The reason is data volume. At 10,000 monthly visitors, you might generate 300–600 orders per month, depending on your conversion rate. Spread across a catalog of even 50 products, that's 6–12 orders per product per month on average. Collaborative filtering cannot find reliable patterns in that dataset. The correlations it surfaces will be statistically weak and frequently wrong.
Meanwhile, a merchant who knows their catalog well can create 10 cross-sell pairings in an afternoon that are obviously, intuitively correct. Dog food and treats. Harness and leash. Yoga mat and blocks. Those manual rules will convert at 20–35% because they're grounded in real product logic that any shopper recognizes as sensible. The algorithm, running on thin data, might suggest something that happened to correlate twice last month.
The math changes at higher traffic levels. At 50,000+ monthly visitors with a large catalog, collaborative filtering starts pulling its weight — it can find non-obvious correlations that a human wouldn't think to set up manually. At 500,000+ monthly visitors, full ML personalization becomes genuinely valuable. But most Shopify stores sit well below those numbers, and they shouldn't be paying for ML complexity they can't leverage.
What Type of Recommendation Engine Does Dropr Use?
Dropr uses a rules-based approach with AI-assisted suggestions layered on top. You define your core cross-sell pairings manually — you know your catalog, so you set the rules — and Dropr surfaces pairing ideas based on purchase pattern data as your order history grows.
This hybrid approach is the right call for most Shopify merchants. You get the precision of manual rules (products you know belong together) combined with the option to let data surface non-obvious pairings over time. And because you're always in control, you avoid the weird recommendation problem that plagues pure-algorithm systems — where the engine suggests something technically correlated but contextually strange, and you have no way to override it without turning off the system entirely.
Related reading
- AI Product Recommendations for Shopify: What Actually Works in 2026
- Should You Show Product Recommendations on Your Shopify Homepage?

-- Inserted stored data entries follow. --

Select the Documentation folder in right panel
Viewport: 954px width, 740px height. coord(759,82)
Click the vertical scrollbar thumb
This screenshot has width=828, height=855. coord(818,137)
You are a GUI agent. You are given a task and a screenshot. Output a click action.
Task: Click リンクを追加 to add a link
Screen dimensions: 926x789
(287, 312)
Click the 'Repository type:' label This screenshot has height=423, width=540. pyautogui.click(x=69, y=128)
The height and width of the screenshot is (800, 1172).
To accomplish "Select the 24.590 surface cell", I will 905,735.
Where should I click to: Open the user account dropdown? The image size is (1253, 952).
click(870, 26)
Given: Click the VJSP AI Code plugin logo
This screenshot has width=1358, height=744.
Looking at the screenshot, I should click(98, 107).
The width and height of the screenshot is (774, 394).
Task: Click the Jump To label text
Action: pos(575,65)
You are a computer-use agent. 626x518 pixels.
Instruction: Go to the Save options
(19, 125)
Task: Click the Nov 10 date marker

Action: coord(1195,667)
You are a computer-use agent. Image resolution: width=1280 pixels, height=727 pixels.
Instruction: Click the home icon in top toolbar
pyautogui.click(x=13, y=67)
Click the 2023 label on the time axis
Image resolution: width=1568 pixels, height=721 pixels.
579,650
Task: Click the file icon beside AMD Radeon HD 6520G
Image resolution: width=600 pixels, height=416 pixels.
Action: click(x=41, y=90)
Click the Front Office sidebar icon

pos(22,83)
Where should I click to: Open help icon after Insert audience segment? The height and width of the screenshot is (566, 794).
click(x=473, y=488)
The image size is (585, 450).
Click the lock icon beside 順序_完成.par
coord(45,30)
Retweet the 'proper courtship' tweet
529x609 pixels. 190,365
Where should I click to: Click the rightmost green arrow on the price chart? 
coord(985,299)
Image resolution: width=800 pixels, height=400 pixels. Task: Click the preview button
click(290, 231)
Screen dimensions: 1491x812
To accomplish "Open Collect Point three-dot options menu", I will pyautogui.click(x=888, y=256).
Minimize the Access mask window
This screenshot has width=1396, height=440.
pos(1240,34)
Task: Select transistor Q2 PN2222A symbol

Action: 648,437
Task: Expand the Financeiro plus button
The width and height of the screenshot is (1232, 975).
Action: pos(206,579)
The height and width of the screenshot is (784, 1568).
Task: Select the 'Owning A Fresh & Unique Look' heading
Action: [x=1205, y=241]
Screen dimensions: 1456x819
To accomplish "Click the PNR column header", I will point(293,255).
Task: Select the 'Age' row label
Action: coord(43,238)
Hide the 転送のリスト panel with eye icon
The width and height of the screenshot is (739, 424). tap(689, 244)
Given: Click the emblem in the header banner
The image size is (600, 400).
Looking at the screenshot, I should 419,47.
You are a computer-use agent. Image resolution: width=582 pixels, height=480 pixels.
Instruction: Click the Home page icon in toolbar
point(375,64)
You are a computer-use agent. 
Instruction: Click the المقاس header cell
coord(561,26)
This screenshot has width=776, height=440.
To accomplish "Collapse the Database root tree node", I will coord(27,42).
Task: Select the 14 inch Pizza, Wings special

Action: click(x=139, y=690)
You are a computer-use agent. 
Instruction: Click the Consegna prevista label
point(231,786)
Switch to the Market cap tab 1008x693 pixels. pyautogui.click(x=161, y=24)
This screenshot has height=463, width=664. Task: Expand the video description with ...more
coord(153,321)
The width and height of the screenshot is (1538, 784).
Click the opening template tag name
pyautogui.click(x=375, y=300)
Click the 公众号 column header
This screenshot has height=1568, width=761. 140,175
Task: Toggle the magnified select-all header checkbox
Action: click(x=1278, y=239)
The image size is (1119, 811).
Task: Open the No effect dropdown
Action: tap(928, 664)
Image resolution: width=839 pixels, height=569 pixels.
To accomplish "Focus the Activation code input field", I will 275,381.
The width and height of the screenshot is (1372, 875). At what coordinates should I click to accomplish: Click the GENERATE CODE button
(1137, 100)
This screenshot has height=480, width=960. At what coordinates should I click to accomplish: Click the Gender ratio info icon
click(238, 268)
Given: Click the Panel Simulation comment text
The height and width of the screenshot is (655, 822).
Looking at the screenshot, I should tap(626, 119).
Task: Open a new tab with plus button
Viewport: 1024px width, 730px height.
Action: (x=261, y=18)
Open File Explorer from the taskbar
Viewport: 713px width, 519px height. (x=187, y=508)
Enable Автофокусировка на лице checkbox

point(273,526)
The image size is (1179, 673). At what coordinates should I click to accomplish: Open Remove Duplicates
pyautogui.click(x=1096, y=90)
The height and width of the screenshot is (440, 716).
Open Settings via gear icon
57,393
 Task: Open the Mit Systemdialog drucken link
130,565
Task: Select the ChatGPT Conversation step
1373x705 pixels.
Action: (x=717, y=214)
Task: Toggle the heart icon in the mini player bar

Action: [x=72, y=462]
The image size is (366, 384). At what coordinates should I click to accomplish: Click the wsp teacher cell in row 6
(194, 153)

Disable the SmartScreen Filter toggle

- What Is Average Order Value on Shopify? (And Why It Matters More Than Traffic)
- Why Product Recommendations Fail on Shopify (And How to Fix Each Problem)
- Shopify Product Page Optimization: A Complete Guide for 2026
Common Questions
Is a recommendation engine the same as frequently bought together?
Frequently bought together is one output format of a recommendation engine. The engine analyzes co-purchase data and shows it in a specific widget format. Dropr lets you define those relationships manually rather than waiting for transaction volume to discover them — which produces better recommendations for stores without massive order histories, and gives you full control over what gets shown.
Will a recommendation engine slow down my Shopify store?
A well-built one should not. Properly implemented recommendation widgets load asynchronously, which means they do not block your page from rendering. Your main content loads first; the widget populates after. This architecture keeps your Core Web Vitals clean. Dropr's widgets are built with this in mind and do not add measurable load time to product or cart pages.
The Bottom Line
A product recommendation engine is valuable for Shopify stores, but the right level of complexity depends entirely on your traffic volume and catalog size. For most merchants — those with under 10,000 monthly visitors or under 100 SKUs — a rules-based system with clean manual pairings will generate more revenue than an over-engineered AI system running on insufficient data.
Start simple. Set up five product pairings based on what you know your customers want together. Measure the add-on rate and revenue attribution after 30 days. Let the data tell you whether you need more sophistication. In most cases, you'll find that straightforward rules — configured by a merchant who knows their catalog — outperform the algorithm for a long time.